For these reasons, we adopted a minimal, format-consistent few-shot configuration that preserved prompt clarity, interpretability, and efficiency while remaining within the computational and memory budgets of on-device deployment scenarios. This design ensures that observed differences in performance primarily reflect supervision level and model scale, rather than confounding effects of prompt length or positional degradation.

2.5 Fine-tuning strategy for the 1b-parameter model

To evaluate whether smaller-scale models can approximate the emotional safety classification performance of larger LLaMA models, we fine-tuned only the 1B-parameter model. This decision reflects two core objectives: first, to explore whether privacy-preserving models suitable for on-device deployment can perform competitively; and second, to assess whether task-specific supervision can recover performance typically achieved by larger models, without incurring the computational cost of scaling (Zhang et al., 2024).

2.5.1 Model and optimization

We fine-tuned the LLaMA-3.2-1B-Instruct model (Unsloth implementation; Singhapoo et al., 2025) for supervised classification on mental health–related prompts. The model was initialized in 4-bit quantization (bnb-4bit) to reduce GPU memory requirements. We applied parameter-efficient fine-tuning with LoRA adapters on attention and MLP projection layers (q_proj, k_proj, v_proj, o_proj, gate_proj, up_proj, down_proj). LoRA parameters were set to rank r = 16 with α = 16 and no dropout. Gradient checkpointing was enabled to support long context windows with reduced memory overhead (Hu et al., 2022).

2.5.2 Training procedure

Prompts were formatted as chat messages in an instruction–response schema, following common practices in supervised fine-tuning of instruction-tuned models (Ouyang et al., 2022; Taori et al., 2023). The model was trained to output structured labels (Safe/Unsafe and, when Unsafe, one of six taxonomy categories). To align training with outputs, we applied the train_on_responses_only transformation, restricting loss computation to assistant responses. Training was performed using Hugging Face's SFTTrainer (von Platen et al., 2023) with the following settings: context length 1024 tokens, effective batch size 8 (batch size 2 with gradient accumulation), optimizer adamw_8bit, learning rate 5 × 10⁻⁵ with linear decay, weight decay 0.01, and warm-up steps 5. Precision was FP16 on Turing/Volta GPUs and BF16 on Ampere GPUs. Models were trained for one epoch across the dataset.

2.5.3 Evaluation

The fine-tuned model was evaluated on held-out test prompts stratified by taxonomy (n = 100 per class, repeated across runs). For each run, we recorded safe/unsafe predictions and taxonomy labels, along with raw responses. Accuracy was computed per taxonomy and averaged across runs to assess stability and category-level performance.
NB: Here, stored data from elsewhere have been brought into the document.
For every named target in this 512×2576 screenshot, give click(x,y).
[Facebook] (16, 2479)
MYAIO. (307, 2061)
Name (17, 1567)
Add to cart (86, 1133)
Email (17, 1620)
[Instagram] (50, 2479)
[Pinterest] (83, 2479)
2.6 Measuring VRAM usage at inference time

To estimate the memory efficiency of each model, we measured peak GPU memory usage (VRAM) during inference on a representative batch of examples from the multi-label taxonomy classification task. All models were evaluated using the same hardware environment (NVIDIA A100 40GB) with PyTorch's built-in memory tracking utilities. Specifically, we used torchċudaṁax_memory_allocated() to log the maximum memory allocated by each model during forward pass execution. This metric captures the effective VRAM required to run a model in real-time classification scenarios and reflects a practical upper bound for deployment on resource-constrained devices. Quantized (4-bit) versions of LLaMA models were used to simulate realistic low-footprint deployments.

3 Results

3.1 Few-shot supervision improves multi-label emotional classification, especially for small models

To evaluate whether models can detect specific types of unsafe content, we tested multi-label taxonomy classification using six LLaMA Guard-style harm categories: criminal planning, guns and illegal weapons, regulated substances, sexual content, suicide and self-harm, and violence and hate. This task demands finer-grained safety reasoning beyond binary classification and reflects real-world moderation challenges (Inan et al., 2023; Ganguli et al., 2022).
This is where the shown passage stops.